Un peu plus tard, elle raconte le saccage de l’immeuble où habite son ami. Elle dit les cris, le vacarme de cascade dans la dégringolade des escaliers, l’échappée, en trombe, des conduites d’eau arrachées, car, outre les télés, la hi-fi, un pillage est une aubaine : éviers, huisseries, prises électriques, ces matériaux indispensables aux projets de constructions futures.
À Kin, sur l’autre rive, Lieve a déjà vécu l’entrée des kadogo en ville, ces gosses bottés de caoutchouc, les troupes de Laurent-Désiré Kabila.
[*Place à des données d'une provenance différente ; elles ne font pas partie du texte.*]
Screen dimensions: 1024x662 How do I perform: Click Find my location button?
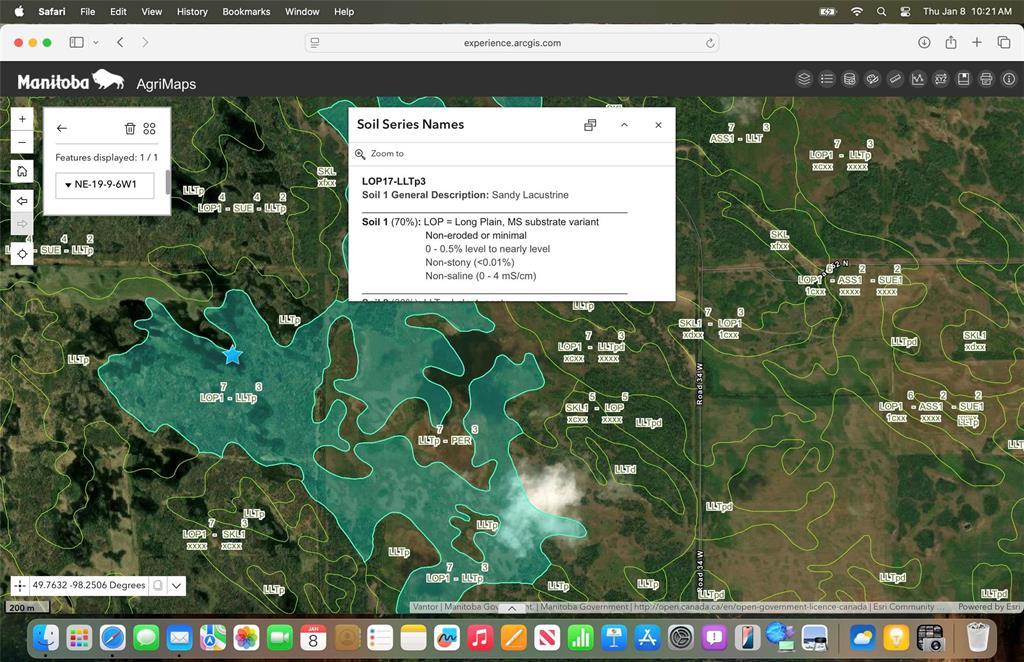coord(22,254)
En face, à Brazzaville, peu après, le chef tribal Denis Sassou N’Guesso, installé sur un tipoye hissé à l’épaule par ses partisans, déclenchait son coup d’État pétrolier.

Impériale, les Samsonite au bout des bras, Lieve, tranchant la foule émeutière, regagna le Beach de Kin, d’où le dictateur Mobutu s’était tiré.
Dubaï, Beijing, Kisangani, Damas, Le Cap, Guangzhou (l’ancienne Canton), Kagogo en pays banyamulenge où l’on parle kinyamulenge : ainsi va Lieve Joris, arpenteuse des continents mondialisés. Pour voir.
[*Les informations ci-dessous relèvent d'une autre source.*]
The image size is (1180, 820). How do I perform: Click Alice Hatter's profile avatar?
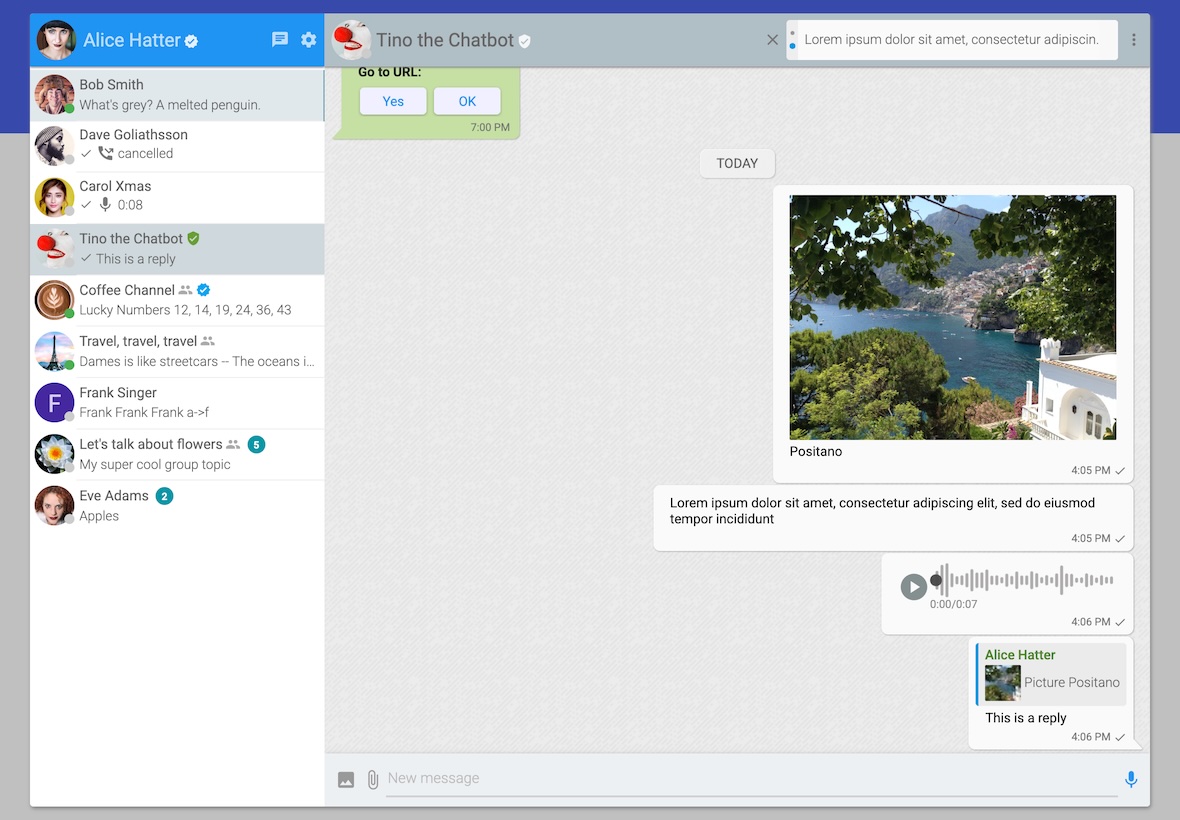[55, 39]
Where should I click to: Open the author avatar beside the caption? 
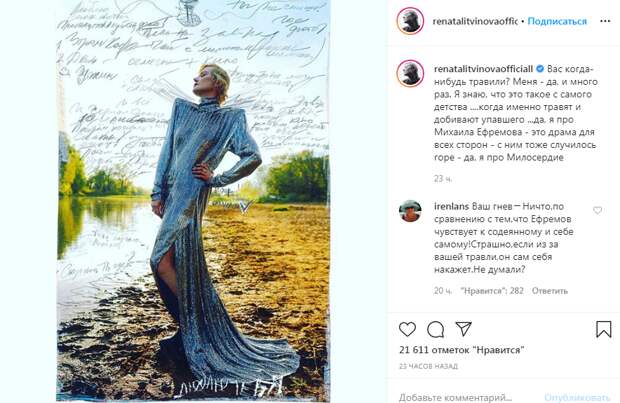(410, 74)
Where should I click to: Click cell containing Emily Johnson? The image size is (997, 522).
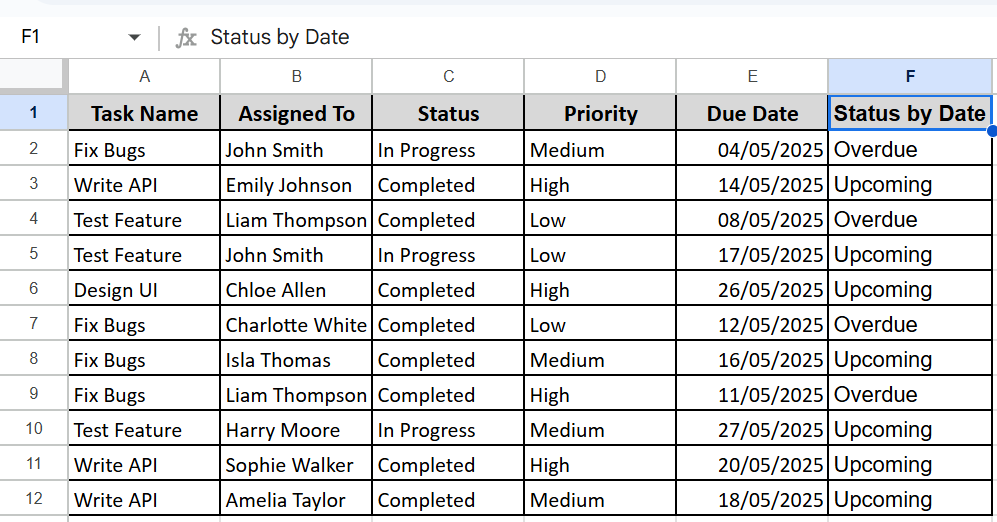[x=296, y=184]

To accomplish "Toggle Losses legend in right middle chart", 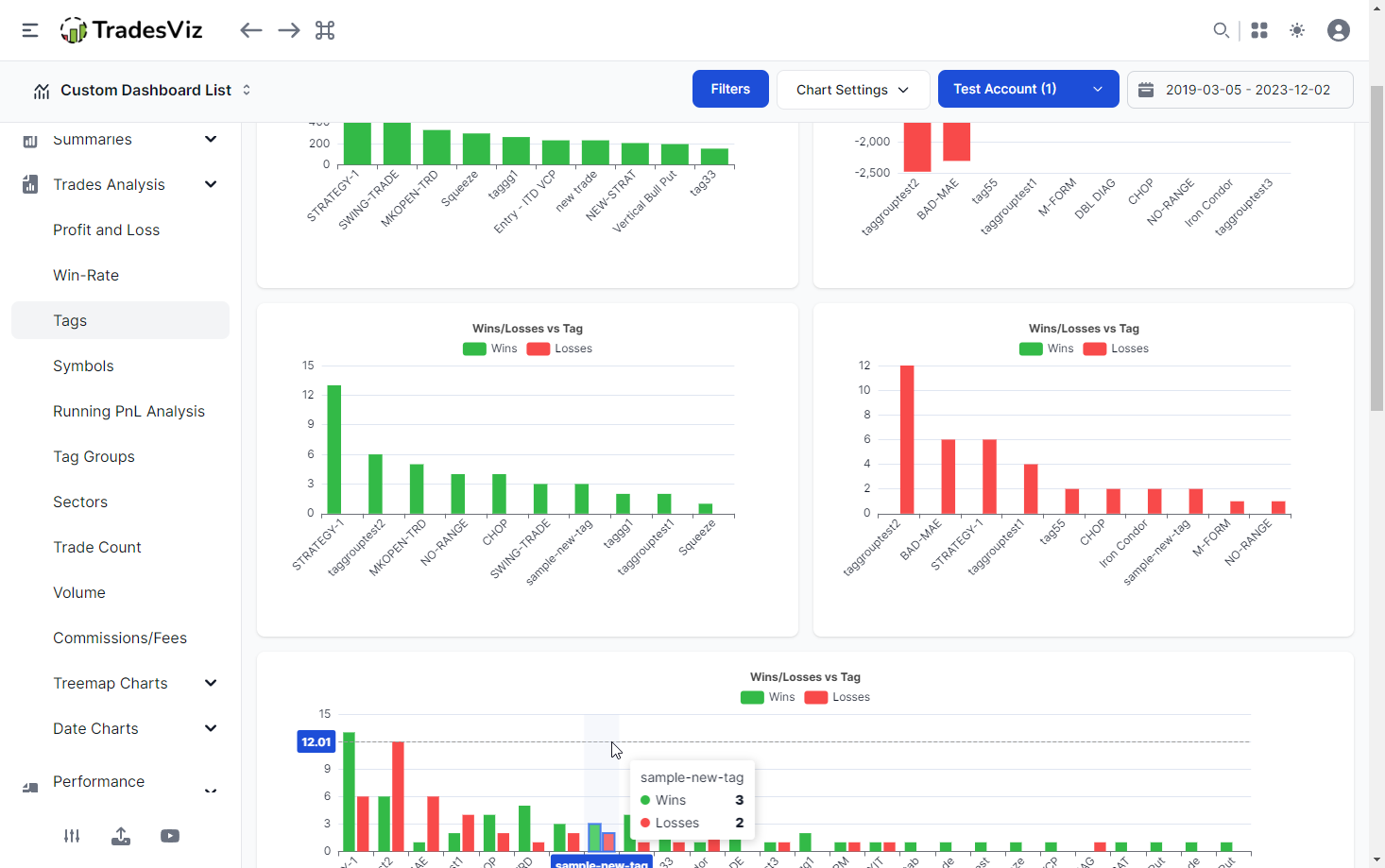I will click(1116, 349).
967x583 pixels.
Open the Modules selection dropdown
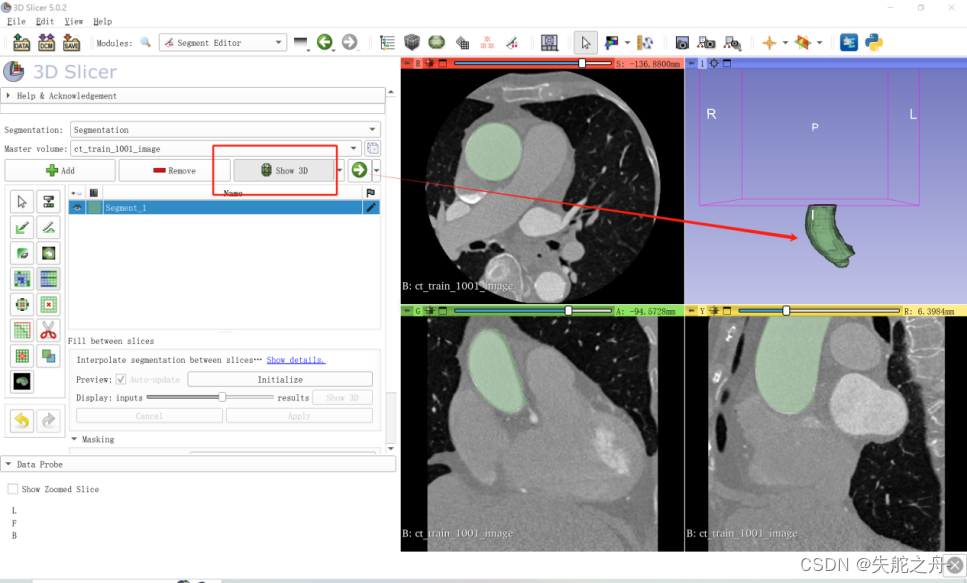(222, 42)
« Partir pour elle, c’est prendre congé », soulignait à son propos Jacques Meunier, poète-voyageur. Depuis trente ans, nomade d’Amsterdam, Lieve Joris révèle l’Afrique à ses lecteurs, elle dirait… les Afriques. Baronne de Münchausen, elle s’abandonne aux hasards du dehors dont elle illumine les lointains. Observant le moindre, le gracile, l’innocent détail, ces petits riens qui n’ont guère de sens pour les impatients globe-trotters, ces gendelettres qui piquent tout sans rien offrir, ceux qui partent pour confirmer les certitudes qu’ils ont à l’esprit, Lieve Joris voyage.
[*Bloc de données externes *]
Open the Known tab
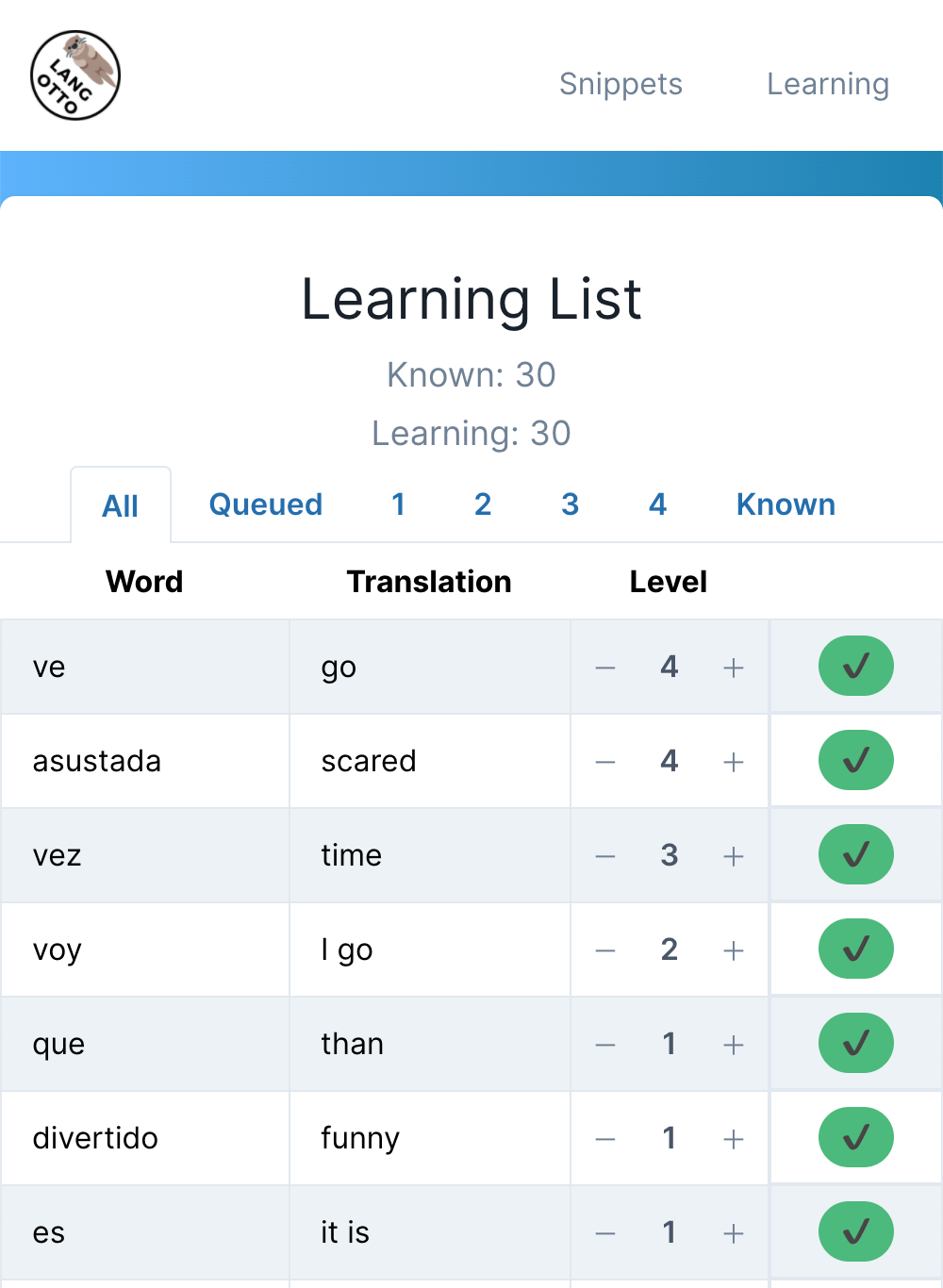 pos(786,504)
Dakar. Avenue Pompidou, la voyageuse se balade (Mali Blues, 1999). Suska, son amie, lui désigne une échoppe. Un matin, celle-ci avait acheté des cigarettes au boutiquier. L’après-midi même, dans la rue, on portait la tête du commerçant, fichée à la pointe d’une pique. Un temps où la haine ancestrale des Sénégalais et des Mauritaniens dégénérait en tueries insensées.

Friande d’histoires, Lieve se damnerait pour un ultime rendez-vous. Ce jour-là, au village de Sokolo, elle rend visite au père d’Abderrahmane Sissako. Amsterdam. Dans la cohue d’un festival de films, elle avait rencontré son fils. Étudiant à Moscou, le jeune cinéaste lui avait confié comment les Russes désignaient les Africains de l’université Patrice-Lumumba : la planète des singes.

Bamako. Lieve, curieuse, assiste au concert de « Kar Kar Blouson Noir », Boubacar Traoré, auteur immortel de Mali Twist, un tube de 1963, à l’époque Johnny/Elvis. Fêté à l’âge de douze ans, le footballeur Boubacar, fameux « dribbler », on dit kari kari en bambara, était déjà quelqu’un. Les supporters encourageaient donc Kar Kar. Un peu plus tard, le tout-Bamako saluait Kar Kar devenu musicien désormais.

Dans des pages d’une étrange beauté (Sur les ailes du dragon, 2014), Lieve, installée à Guangzhou, observe les Africains de Chine, ces as de l’import-export, tandis qu’elle reluque des Cantonais fascinés, enivrés par l’insolente vitalité des businessmen congolais. Elle remarque enfin des blacks de la Corne de l’Afrique, des Yéménites déprimés par la suspension d’un vol d’Ethiopian Airlines qui achemine chaque jour des ballots de qat, ces feuilles à mâchouiller enveloppées dans du papier alu qu’on peut même se faire livrer à la maison pour planer.

Afrique-Chine, deux continents d’ébriété. Celle d’un dragon à l’œil rouge, addict de rumbas kinoises, de libertinage, puis l’autre, celle d’un boa obèse, boulimique de biens high-tech bon marché.

L’auteur nous révèle une saga vénitienne, un grand jeu du commerce, de l’apprentissage de l’autre, de leurs avenirs respectifs. À l’est, l’usine du monde, et l’Afrique, au centre, une Bonanza d’or, de pétrole et de minerais rares.

Fidèle de l’enchanteur polonais Ryszard Kapuściński, étonnant voyageur piqué d’Afrique, célébré comme elle-même à Saint-Malo, Lieve est Marco Polo, notre moderne Janus. Jumelle de Wangrin, le héros picaresque de l’écrivain Ampâte Bâ, elle est celle qui cueille le suc d’un réel des plus cocasses.